Tuesday, February 26, 2008

Will Britain Abandon Its Iraqi Translators?

Great Britain claims to have a long tradition of rewarding faithful service to the Crown...but like many other things, that seems to have changed of late, in the days of New Labour.

You might recall a shameful recent attempt by the Brits to renege on paying pension rights to elite Gurkha soldiers from India who had served faithfully in the British Army for years. Having lost Basra and in full retreat because their government refused to commit the proper troop strentgh and resources, the Britiah Army seems to be abandoning its allies in Iraq. Apparently that's the new order of things, as this London Times piece, entitled `A Question Of Honour' reveals:

"It is six weeks since the Government promised an “urgent review” of the situation of Iraqis whose lives are in danger because of their work as interpreters for the British Army. During that time, the 5,000 British troops have pulled back from central Basra to the airport, mainly for their own safety. Nothing has been done for the interpreters. Several have already been tortured and killed. Some have received death threats from militia thugs who accuse them of collaboration. Their homes are unprotected and their families live in terror. Out of loyalty and honour, they remain at their posts, helping British troops understand the dangers and the confusion. In return, they have been contemptuously brushed aside, as though they were trouble-makers demanding special favours. This is utterly shameful....

Spokesmen insinuate that extending the guarantee agreed for the 91 full-time interpreters would set a precedent encouraging up to 15,000 Iraqis to demand entry into Britain. Furthermore, they argue, lawyers would claim that Afghans should also have a right to asylum, forcing Britain to admit thousands of impoverished tribesmen.

Such talk is as dishonest as it is immoral. This has nothing to do with immigration policy and everything to do with British integrity. That quality seems disgracefully thin, compared to the immediate and unconditional guarantees given to their interpreters by Spain, Italy and Denmark before they withdrew their forces from Iraq.

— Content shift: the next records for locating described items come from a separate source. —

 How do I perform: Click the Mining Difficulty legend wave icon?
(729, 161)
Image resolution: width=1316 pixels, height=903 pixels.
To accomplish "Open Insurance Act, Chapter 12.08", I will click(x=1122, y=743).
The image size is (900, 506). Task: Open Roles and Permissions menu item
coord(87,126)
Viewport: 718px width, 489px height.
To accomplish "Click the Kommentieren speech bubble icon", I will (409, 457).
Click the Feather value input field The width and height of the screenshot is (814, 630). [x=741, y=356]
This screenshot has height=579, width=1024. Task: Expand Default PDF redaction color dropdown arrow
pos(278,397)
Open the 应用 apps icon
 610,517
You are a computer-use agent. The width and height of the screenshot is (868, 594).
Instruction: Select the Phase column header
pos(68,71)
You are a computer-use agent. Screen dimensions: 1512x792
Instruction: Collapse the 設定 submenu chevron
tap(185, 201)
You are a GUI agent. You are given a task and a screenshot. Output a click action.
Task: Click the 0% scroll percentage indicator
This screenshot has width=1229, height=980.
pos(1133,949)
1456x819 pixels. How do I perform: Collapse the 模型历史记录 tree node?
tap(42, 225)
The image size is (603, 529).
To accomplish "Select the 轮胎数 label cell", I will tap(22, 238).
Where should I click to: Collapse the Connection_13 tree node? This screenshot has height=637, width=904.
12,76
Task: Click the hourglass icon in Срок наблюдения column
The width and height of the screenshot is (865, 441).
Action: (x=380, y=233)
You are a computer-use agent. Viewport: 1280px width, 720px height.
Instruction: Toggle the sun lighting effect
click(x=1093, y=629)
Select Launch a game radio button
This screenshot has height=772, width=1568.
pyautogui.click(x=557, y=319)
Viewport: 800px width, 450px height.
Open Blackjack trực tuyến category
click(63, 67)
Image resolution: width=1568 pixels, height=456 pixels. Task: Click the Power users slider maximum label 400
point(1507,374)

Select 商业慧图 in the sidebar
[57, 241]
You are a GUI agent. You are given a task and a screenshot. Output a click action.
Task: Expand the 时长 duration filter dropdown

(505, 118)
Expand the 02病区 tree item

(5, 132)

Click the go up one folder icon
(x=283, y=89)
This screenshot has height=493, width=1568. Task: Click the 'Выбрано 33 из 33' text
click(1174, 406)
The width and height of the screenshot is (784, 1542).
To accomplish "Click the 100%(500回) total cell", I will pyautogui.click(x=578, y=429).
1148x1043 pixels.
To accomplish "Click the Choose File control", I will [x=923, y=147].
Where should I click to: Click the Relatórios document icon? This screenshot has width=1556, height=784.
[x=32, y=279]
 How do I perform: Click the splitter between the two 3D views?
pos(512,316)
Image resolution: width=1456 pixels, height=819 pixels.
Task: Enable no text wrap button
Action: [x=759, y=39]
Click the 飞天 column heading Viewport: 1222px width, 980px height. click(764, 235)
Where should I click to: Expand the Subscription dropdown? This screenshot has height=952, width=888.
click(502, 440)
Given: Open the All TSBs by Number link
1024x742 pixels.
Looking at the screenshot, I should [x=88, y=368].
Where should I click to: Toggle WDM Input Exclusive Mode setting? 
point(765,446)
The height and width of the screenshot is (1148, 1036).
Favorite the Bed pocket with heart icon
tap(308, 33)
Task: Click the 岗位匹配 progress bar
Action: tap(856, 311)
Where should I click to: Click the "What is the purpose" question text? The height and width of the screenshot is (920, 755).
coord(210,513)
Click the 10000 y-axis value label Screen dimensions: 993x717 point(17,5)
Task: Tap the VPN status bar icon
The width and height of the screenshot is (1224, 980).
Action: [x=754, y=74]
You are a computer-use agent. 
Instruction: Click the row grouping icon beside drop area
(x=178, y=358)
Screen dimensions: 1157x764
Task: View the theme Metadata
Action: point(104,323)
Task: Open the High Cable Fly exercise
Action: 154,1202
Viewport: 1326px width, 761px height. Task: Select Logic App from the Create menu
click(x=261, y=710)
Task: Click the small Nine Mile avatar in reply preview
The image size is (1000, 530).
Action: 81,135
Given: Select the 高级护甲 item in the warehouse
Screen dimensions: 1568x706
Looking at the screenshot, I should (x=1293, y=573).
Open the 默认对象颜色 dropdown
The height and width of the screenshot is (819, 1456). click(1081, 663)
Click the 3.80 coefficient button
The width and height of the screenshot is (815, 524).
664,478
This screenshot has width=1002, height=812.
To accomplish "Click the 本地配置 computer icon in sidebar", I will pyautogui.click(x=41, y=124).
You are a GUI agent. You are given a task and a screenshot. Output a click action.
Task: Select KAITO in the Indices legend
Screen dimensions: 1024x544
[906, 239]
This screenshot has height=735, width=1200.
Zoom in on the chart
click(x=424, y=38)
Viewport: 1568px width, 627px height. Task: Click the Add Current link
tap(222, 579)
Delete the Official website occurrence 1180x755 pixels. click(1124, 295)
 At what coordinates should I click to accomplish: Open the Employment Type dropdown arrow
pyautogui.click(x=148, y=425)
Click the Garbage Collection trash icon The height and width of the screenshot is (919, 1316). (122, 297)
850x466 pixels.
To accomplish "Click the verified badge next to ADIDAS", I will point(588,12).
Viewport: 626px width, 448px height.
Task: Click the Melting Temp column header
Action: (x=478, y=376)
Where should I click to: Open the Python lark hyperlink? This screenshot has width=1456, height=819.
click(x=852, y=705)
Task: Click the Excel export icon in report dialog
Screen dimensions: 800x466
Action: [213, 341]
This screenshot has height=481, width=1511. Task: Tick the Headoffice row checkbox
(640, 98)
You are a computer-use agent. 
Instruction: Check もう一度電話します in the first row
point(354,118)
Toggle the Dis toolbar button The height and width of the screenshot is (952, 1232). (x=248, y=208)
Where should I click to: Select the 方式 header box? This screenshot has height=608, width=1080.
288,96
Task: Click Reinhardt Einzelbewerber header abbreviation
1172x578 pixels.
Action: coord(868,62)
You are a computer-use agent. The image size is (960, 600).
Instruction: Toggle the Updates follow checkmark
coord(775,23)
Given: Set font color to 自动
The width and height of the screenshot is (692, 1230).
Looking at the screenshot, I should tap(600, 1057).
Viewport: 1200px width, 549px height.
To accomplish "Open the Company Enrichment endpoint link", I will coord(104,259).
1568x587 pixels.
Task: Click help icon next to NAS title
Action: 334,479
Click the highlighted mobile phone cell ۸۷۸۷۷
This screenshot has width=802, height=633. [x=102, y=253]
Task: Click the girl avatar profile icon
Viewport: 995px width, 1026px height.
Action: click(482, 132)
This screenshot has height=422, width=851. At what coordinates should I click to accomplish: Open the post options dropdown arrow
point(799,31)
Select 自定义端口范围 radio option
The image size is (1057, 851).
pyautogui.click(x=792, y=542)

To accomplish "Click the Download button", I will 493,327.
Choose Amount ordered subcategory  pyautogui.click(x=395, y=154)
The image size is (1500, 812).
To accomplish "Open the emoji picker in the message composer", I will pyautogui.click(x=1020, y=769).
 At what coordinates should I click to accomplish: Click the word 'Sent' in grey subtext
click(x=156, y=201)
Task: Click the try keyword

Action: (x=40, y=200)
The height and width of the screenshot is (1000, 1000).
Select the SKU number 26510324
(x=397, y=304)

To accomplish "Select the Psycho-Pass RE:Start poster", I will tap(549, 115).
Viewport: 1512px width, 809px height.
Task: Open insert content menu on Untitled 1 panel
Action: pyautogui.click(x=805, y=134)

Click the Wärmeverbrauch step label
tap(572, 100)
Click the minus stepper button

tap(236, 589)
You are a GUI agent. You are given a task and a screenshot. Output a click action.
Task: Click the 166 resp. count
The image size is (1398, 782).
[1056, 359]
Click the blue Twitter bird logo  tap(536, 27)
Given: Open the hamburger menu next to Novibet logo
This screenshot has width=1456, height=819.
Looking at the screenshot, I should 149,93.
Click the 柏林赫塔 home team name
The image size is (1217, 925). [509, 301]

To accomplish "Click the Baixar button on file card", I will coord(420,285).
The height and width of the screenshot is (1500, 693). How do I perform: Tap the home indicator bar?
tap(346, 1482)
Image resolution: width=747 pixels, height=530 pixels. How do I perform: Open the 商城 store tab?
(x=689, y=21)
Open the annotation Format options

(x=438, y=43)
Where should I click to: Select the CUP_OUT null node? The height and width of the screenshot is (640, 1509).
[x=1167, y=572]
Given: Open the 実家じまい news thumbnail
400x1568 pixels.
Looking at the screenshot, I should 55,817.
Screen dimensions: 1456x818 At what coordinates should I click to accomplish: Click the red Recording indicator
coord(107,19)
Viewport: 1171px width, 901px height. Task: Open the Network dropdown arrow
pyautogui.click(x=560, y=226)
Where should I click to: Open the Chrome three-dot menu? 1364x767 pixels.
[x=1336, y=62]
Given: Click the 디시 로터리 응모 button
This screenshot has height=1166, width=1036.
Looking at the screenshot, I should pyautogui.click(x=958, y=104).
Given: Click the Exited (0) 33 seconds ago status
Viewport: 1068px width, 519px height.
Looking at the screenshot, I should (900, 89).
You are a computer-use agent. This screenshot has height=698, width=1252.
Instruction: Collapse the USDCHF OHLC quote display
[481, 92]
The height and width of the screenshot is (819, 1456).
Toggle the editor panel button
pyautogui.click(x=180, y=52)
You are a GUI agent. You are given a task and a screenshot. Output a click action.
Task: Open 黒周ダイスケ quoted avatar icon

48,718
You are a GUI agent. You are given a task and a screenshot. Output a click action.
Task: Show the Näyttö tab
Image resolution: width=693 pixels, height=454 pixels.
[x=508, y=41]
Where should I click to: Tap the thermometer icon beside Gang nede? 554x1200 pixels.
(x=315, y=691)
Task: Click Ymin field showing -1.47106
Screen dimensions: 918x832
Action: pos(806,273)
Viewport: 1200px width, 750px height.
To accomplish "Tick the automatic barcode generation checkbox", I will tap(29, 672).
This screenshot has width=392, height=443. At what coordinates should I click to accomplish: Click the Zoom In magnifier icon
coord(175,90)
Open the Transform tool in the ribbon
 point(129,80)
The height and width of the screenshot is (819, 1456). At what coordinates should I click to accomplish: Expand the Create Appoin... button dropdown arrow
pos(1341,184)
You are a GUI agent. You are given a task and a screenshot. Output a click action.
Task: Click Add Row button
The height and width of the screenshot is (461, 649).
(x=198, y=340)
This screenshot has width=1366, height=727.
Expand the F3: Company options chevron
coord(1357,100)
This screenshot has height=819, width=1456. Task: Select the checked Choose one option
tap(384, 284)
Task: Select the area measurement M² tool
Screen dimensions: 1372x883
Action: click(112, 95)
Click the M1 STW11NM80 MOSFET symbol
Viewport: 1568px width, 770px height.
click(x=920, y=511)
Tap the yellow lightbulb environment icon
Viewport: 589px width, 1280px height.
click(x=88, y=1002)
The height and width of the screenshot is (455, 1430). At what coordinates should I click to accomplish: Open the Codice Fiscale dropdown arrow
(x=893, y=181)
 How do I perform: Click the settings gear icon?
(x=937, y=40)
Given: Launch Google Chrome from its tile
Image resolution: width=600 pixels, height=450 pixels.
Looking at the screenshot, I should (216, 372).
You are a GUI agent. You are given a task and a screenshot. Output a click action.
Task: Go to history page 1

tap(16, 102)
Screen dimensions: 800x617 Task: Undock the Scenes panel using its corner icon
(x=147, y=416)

In fact, Britain’s indifference is doubly culpable. For it is not the final pull-out that needs now to be addressed, but the situation today. The troops are still in Iraq and the interpreters are still needed. Some are so frightened that they are forced to remain on base all the time. Nothing is being done to guard their families. In desperation, they have appealed to correspondents to tell the world of their plight. And with weasel-worded insouciance, Army spokesmen maintain either that those threatened want to have their dignity and anonymity respected or that there is no record of those who have recently been murdered ever having worked for the British.

Militia leaders in Basra are already boasting their they have “driven out” the enemy; now they are trying to demonstrate their patriotic zeal by punishing “collaborators”, and the more terrifying the cruelty used, the greater their intimidation of a cowed populace. The US military is committed to doing the honourable thing in Iraq; by contrast, Britain looks very much as though it has cut and run, at the expense of Basra and the interpreters. Honour, it seems, was withdrawn together with the troops.


Sorry, cousins. Looking at things like this and seeing the craven way the British fleet scuttled away from its responsibilities in the Persian Gulf after Iran kidnapped a few sailors, I couldn't have said it better myself.

1 comment:

louielouie said...

i think things like this have occured since wars have been fought. i.e., the end of vietnam brought out all sorts of stories like this. i know, that was then this is now. and that doesn't make it right.
if i may drift from topic briefly.
last saturday night/sunday morning, PBS in okla. ran their blather on the haditha event/fiasco. channel surfing i stumbled onto this movie set in the boer war. this movie was filled with all the rhetoric currently in vogue, we have never fought and enemy like this, physical mutilation, etc., etc.
a long story short, the boer ambush a british patrol, capture, mutilate, and kill the commander of the patrol. upon learning of this action the post british commander send out an austrailian unit specifically trained to deal with this sort of matter. when they succeed they are made pawns in the british attempt to keep the germans from entering the war on the side of the boer and ending the war entirely. and to do this the british court of inquiry mis-carries justice in all capitals. the closing arguement by the defense attorney, specifically chosen by the british due to his lack of experience, would have been admissible/applicable had the haditha event/fiasco gone to trial.
what's my point?
they were an empire then.
they still think they are.
and what i find odd is that in george orwell's essay england your england, he goes on and on about how the british loathe military service.
i would view them as very very very very distant cousins......twice removed.